**PROBLEMA PLANTEADO**
Responde estas preguntas a partir del artículo sobre Marc Bloch:
(a) ¿En qué universidad se hizo el anuncio de llevar las cenizas de Marc Bloch al Panteón?
(b) ¿En qué fecha arrestó la Gestapo a Bloch?
(c) ¿Qué libro de Xavier Pericay se menciona en el artículo?

**FRAGMENTO DE PÁGINA**
■ ■ ■ ■ ■
Marc Bloch en el Panteón
«La panteonización de Marc Bloch debería ser un homenaje de especial incumbencia para todos los ciudadanos que aún creemos en la pervivencia política y cultural de Europa»
La semana pasada, en las páginas de cultura del Frankfurter Allegemeine Zeitung, el historiador Peter Schöttler celebraba y comentaba la decisión de Emmanuel Macron de llevar las cenizas de Marc Bloch al Panteón. El anuncio de la prerrogativa presidencial se hizo en la Universidad de Estrasburgo, justo el día en que se conmemoraba el ochenta aniversario de la liberación de la ciudad durante la Segunda Guerra Mundial, ocurrida el 23 de noviembre de 1944. El lugar y la efeméride tenían un especial simbolismo, puesto que Bloch había sido profesor de aquella Universidad y además había formado parte de la verdadera resistencia contra los nazis, algo que terminó por costarle la vida. El 16 de junio de 1944, en la redada dirigida por Klaus Barbie tras el desembarco aliado en Normandía, la Gestapo lo arrestó y, después de torturarlo, lo fusiló, junto a otros insurgentes, en un descampado cerca de Lyon.
En la prensa española no ha habido ni una sola referencia a la noticia. Aquí, como bien sabemos, estamos demasiado ocupados con nuestras pequeñas miserias como para interesarnos por los honores que reciben en el país vecino intelectuales y ciudadanos ejemplares. Pero, más allá de esa incuria, el asunto invita a reflexionar acerca de algo que expuso muy bien Xavier Pericay en su magnífica quest biográfica Aly Herscovitz. Cenizas en la vida europea de Josep Pla (Athenaica), uno de los mejores libros de los últimos años. En España no tenemos aún verdadera conciencia de lo que supuso el exterminio judío, que, como decía Pericay al hilo de unas reflexiones de Julien Benda, es «la negación de la idea de Europa, su destrucción moral».
■ ■ ■ ■ ■
**INFORMACIÓN PROPORCIONADA**
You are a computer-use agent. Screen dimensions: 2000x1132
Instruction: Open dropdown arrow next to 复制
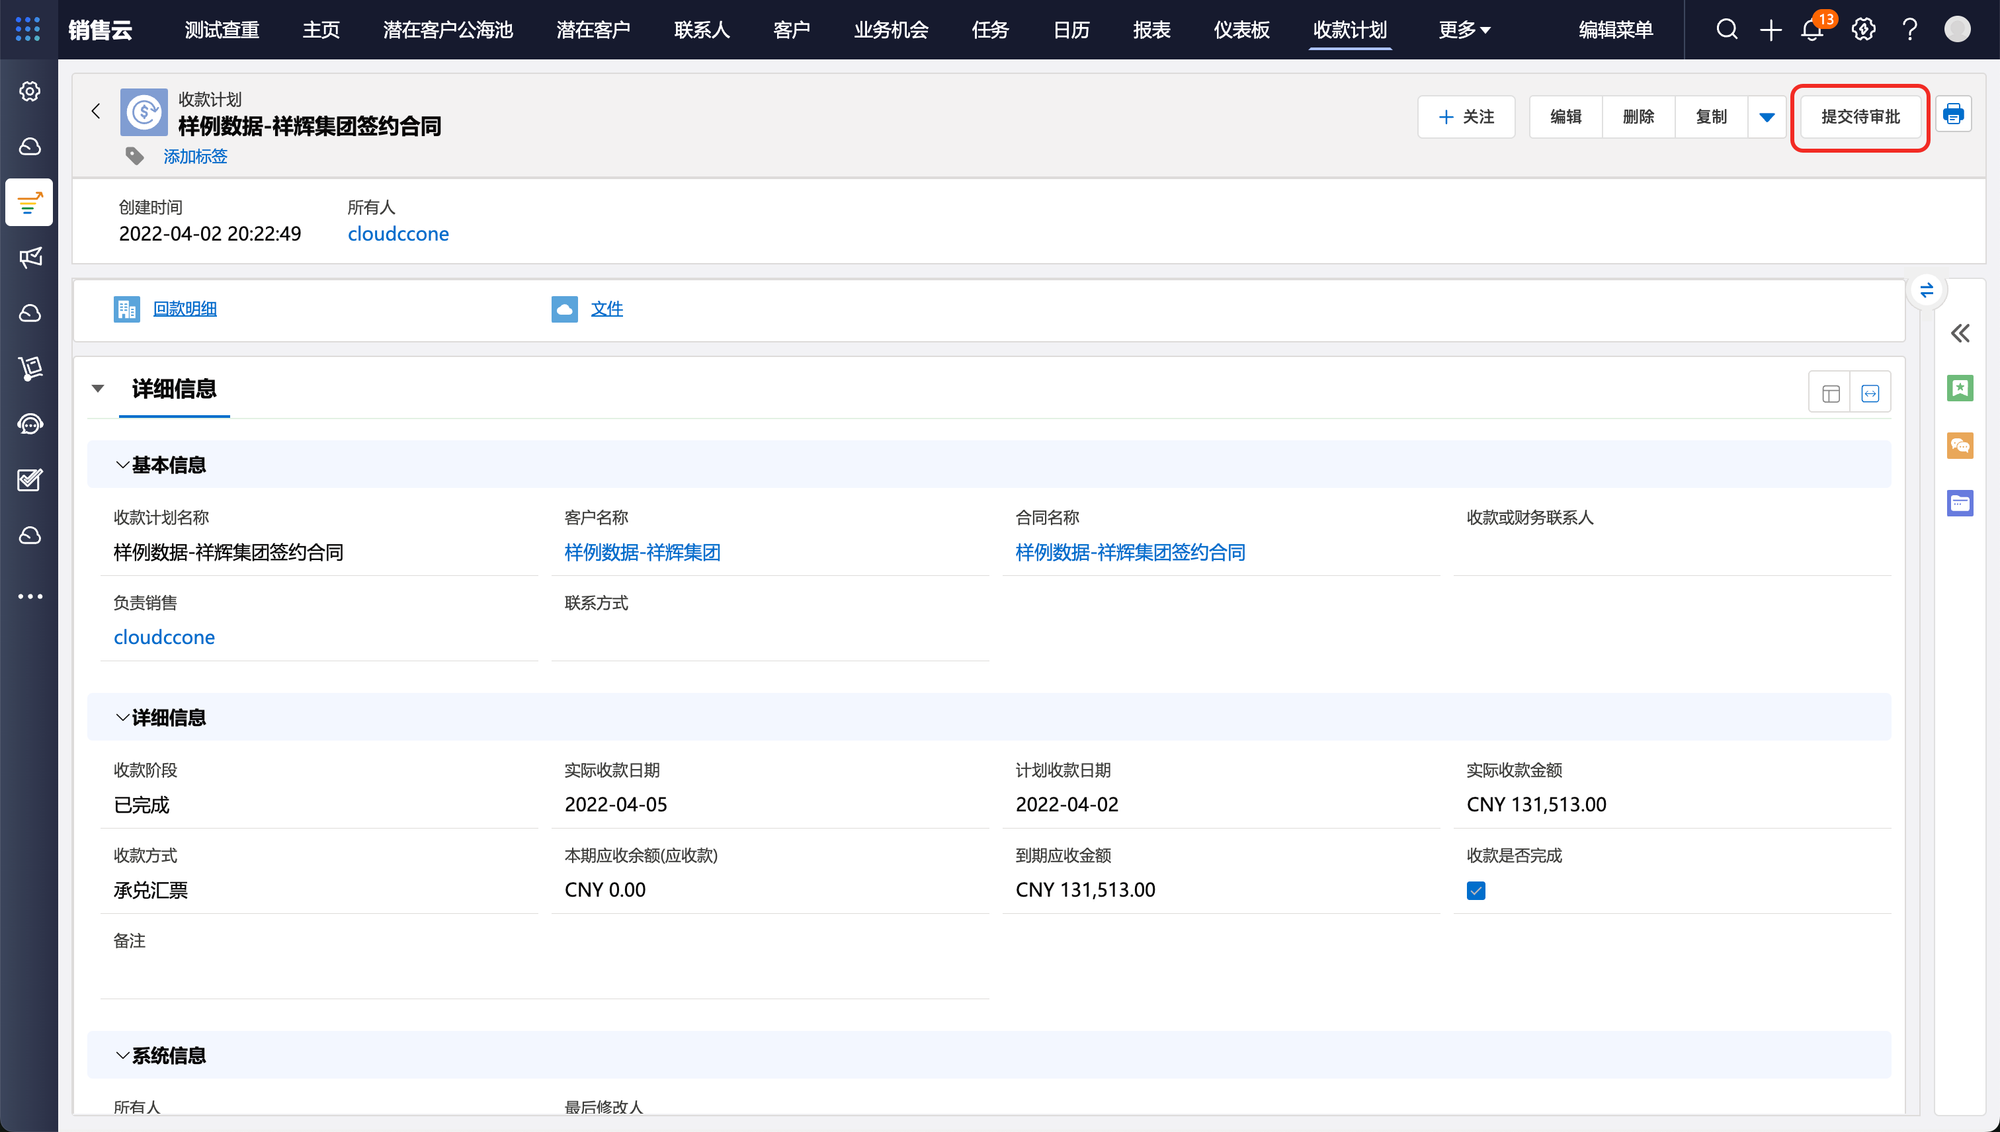click(1767, 117)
■ ■ ■ ■ ■
**EJERCICIO RESUELTO**
(a) En la Universidad de Estrasburgo.
(b) El 16 de junio de 1944.
(c) *Aly Herscovitz. Cenizas en la vida europea de Josep Pla*.